Saturday, January 11, 2014

Asal Usul, Makna dan Hubungan Dasa Aksara terhadap Dewa serta Linggih di Bhuana  Agung dan Bhuana Alit.

Oleh:
Ketut Susila Dewi

            Dasa Aksara merupakan bagian dari aksara Bali. Munculnya Aksara Bali tidek lepas dengan Aksara yang ada di India yaitu  Aksara Dewanagari dipergunakan untuk menulis tulisan terutama yang berbahasa Sansekerta sedangkan aksara Pallawa dipergunakan untuk menulis naskah berbahasa Pallawa. Diperkirakan pada abad IV Masehi kedua bahasa dan aksara ini dibawa oleh pedagang dari India yang beragama Hindu dan Budha ke nusantara.

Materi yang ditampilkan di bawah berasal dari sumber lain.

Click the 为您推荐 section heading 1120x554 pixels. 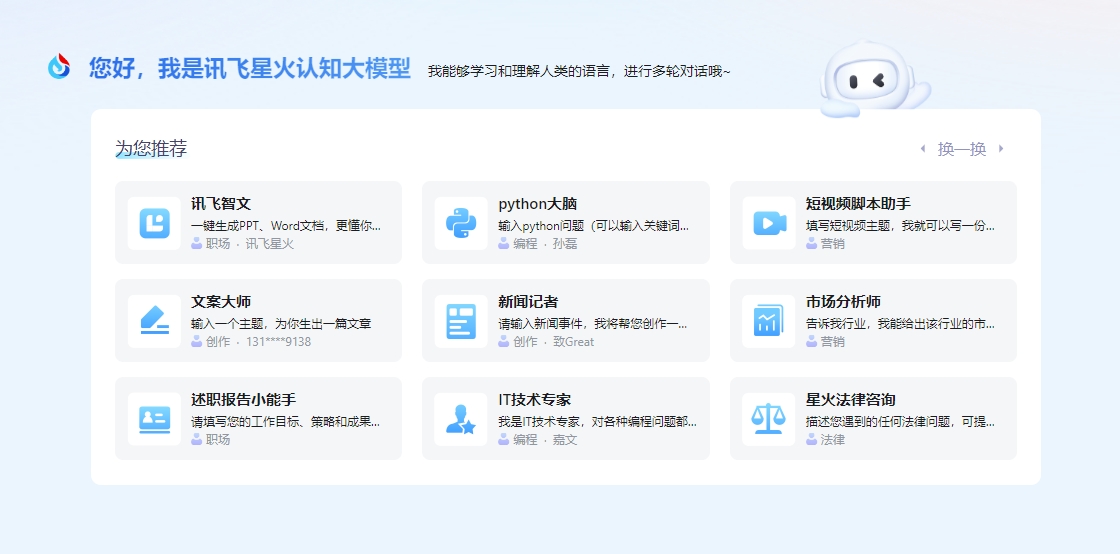pyautogui.click(x=151, y=149)
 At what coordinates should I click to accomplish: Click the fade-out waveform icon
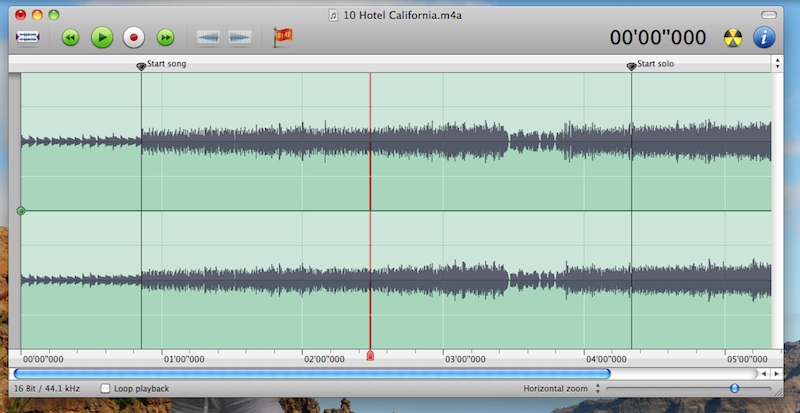pyautogui.click(x=240, y=38)
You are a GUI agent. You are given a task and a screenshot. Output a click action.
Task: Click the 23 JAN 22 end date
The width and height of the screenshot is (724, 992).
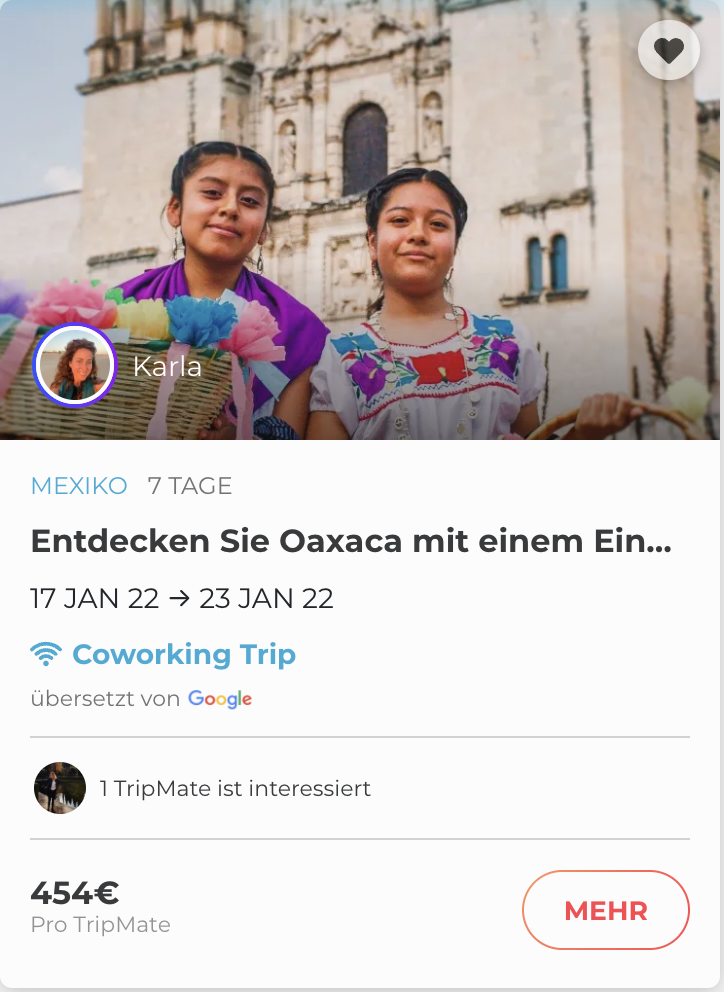[x=266, y=598]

Dari kedua aksara ini, kemudian muncul aksara Kawi atau aksara Nusantara Kuno. Lama-kelamaan aksara Kawi ini menjadi aksara Jawa, bali, Bugis, Makasar dan beberapa akasara daerah lainnya.

Berdasarkan bentuk dan fungsinya, aksara Bali dibagi menjadi dua jenis yaitu aksara biasa dan akasra suci. Aksara biasa terdiri dari aksara wreastra dan swalalita.Sedangkan akasara suci terdiri dari aksara wijaksara (di Bali lebih dikenal dengan sebutan bijaksara) dan modre.Dalam dunia keagamaan dan pengobatan (usada) di Bali dikenal beberapa kelompok aksara suci wijaksara atau bijaksara antara lain dasa aksara (sepuluh akasara), panca aksara (lima aksara).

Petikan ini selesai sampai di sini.